We must recognize that everything that is now occurring is happening because the top 1% wants it to happen. This includes preventive war in Afghanistan and Iraq. It includes torture. It includes the concealment of torture. It includes all of the new curbs on our Constitutional liberties set forth in the “Patriot Act.” It includes tax relief for the very wealthy.

· With this accumulation of wealth and power, the very rich control the media, radio, TV, the newspapers. They control the advertising and PR agencies that create the advertising that are influencing us. They control the Journalists. They control the Universities. Because every Church, University and non-profit organization needs money, the very wealthy control those institutions as well. They have maintained IRC 501 C 3 to insure that all such institutions shall be non-partisan and non-political if they are to continue to get funding from the very rich. These institutions siphon off young humans who might otherwise challenge the dynamics of capitalism and compensate them with professional jobs. These professionals with jobs in 501 C 3 institutions are compelled by law to support the status quo.
----
### CHECK YOUR UNDERSTANDING
• 1. Using the passage on the top 1%, explain why it says the very wealthy control churches, universities and non-profit organizations.
• 2. In the passage on the top 1%, which act holds the new curbs on Constitutional liberties?

### DATASET CONTENT
----
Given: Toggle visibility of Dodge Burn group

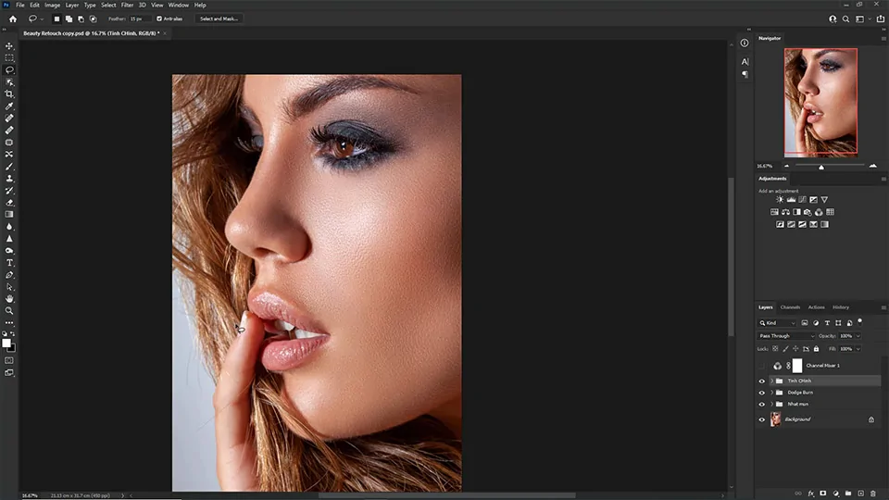Looking at the screenshot, I should tap(762, 393).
----
### ANSWERS TO THE EXERCISE
• 1. Every church, university and non-profit organization needs money. The passage says the very wealthy therefore control them too.

• 2. The "Patriot Act."